Recent research indicates that co-working is a factor that significantly contributes to employees’ experience of thriving. Co-working can be defined as spaces where diverse groups of freelancers, remote workers, and other independent professionals, work together in a shared, communal setting. These people thrive better than employees working out of regular offices!

Menlo Innovations, a software development company, offers a co-working space, that Walmart and Toyota are seeking to learn from. Here, programmers work in pairs that rotate every five days. They also allow entrepreneurs to work alongside the staff. There’s also WeWork, whose vision is to “create a place you join as an individual, ‘me’, but where you become part of a greater ‘we’.”

These spaces are inviting, creative, productive, and build community. What makes them so unique?

People derive more meaning. Co-working spaces involve workers who don’t belong to any specific organization. As a result, they do not experience hierarchies, team politics or competition with colleagues. Hence, they do not have ‘work personas’ they need to keep up with. They report having stronger work identities, as they are able to do the work they want, in a setting that allows them to be themselves. This also leads to ideas being shared freely, without the fear of approval or assessment.

It offers control. Autonomy is an impactful driver of employee engagement. At co-working spaces, not only do people have complete control over their schedule, but also have freedom to choose the level of interaction with other workers there.

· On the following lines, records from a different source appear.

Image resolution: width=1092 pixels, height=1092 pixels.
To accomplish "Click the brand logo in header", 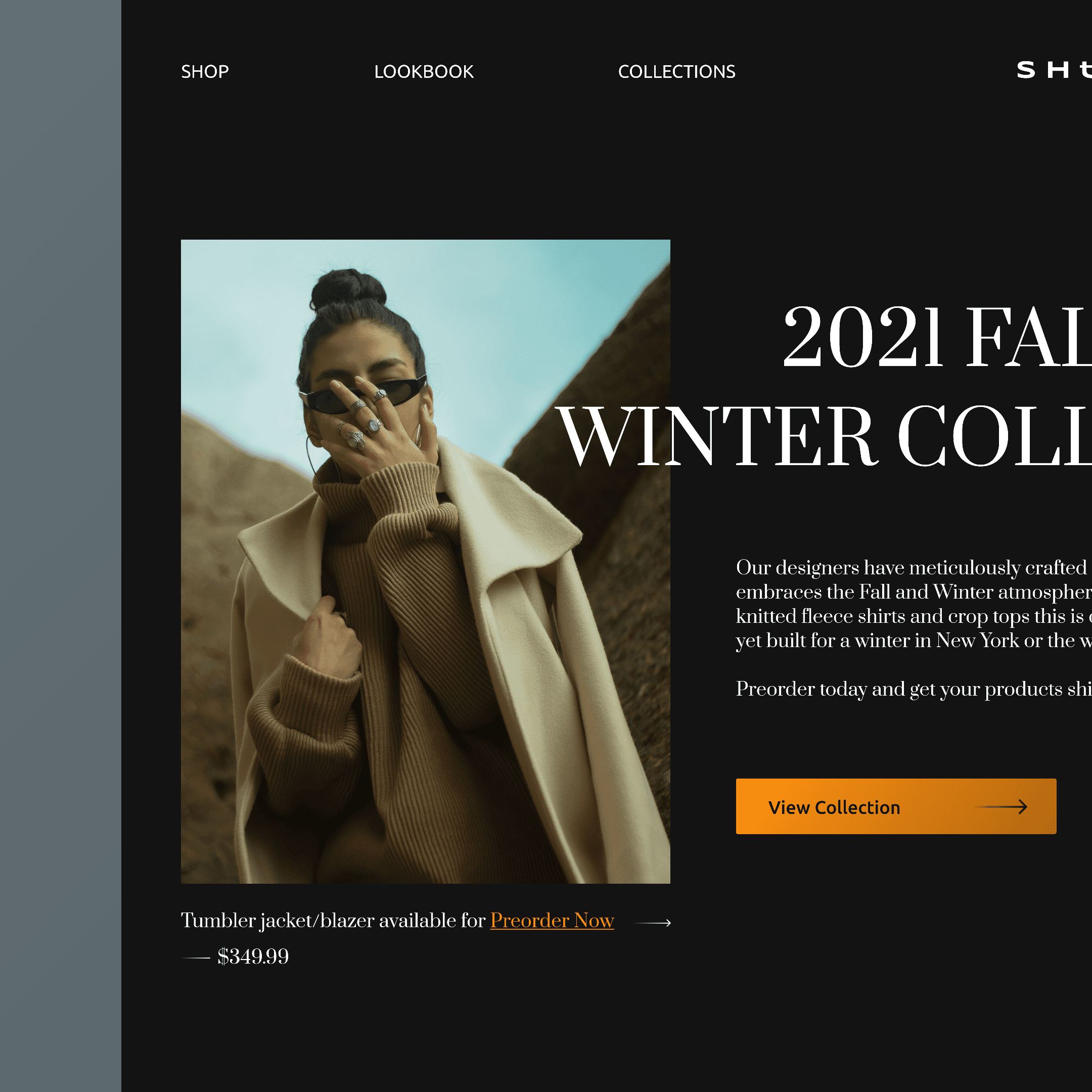I will (1054, 70).
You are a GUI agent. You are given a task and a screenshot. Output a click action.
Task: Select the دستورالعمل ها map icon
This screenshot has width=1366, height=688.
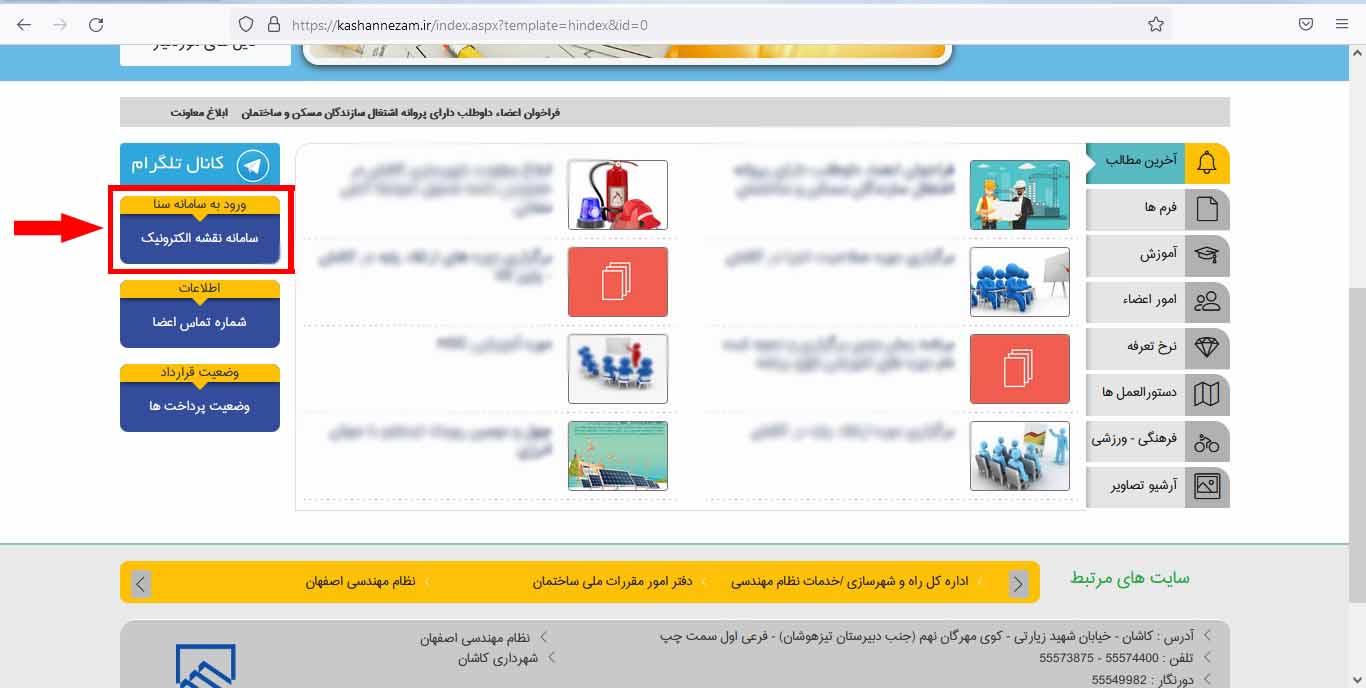click(1209, 394)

However, too much autonomy is known to cripple productivity. Co-working spaces steal the cake here. Having a social community to work in creates structure, discipline and motivates people.

Conceptually such spaces seem more suited for startups or independent workers. But, what are the implications for established organizations?

  1. Alternative working spaces for employees. Since such spaces offer a break from routine, teams can be encouraged to use them by choice. Especially if companies have flexi-work policies. Or, just like organizations have retreats, they can choose to go off-site (to these spaces) for team meetings.
  2. Idea hubs. Co-working spaces by design are different from traditional offices. The complete change of scene offers some ‘out of the box’ thinking opportunities. That’s how Ricoh came up with their paperless meeting solution – Smart Presenter.
  3. Capture the essence of co-working spaces. The furniture company, Steelecase, redesigned its corporate office to include a work café, that resembles those at co-working spaces. It was based on the idea that employees may be stimulated and build friendships with people outside their work unit.
  4. Make cultural changes. The key lies in the work environment. Co-working spaces also click because they regularly offer networking/ social events, training programs, and even summer camps! People need to be able to craft their work in ways that give them purpose, and have a workplace where they don’t need to be someone else. They need psychological safety.

You don’t need to redesign your entire workspace to help people thrive, but do think of ways in which you can bring the values of co-working spaces into your office. What would those ideas look like?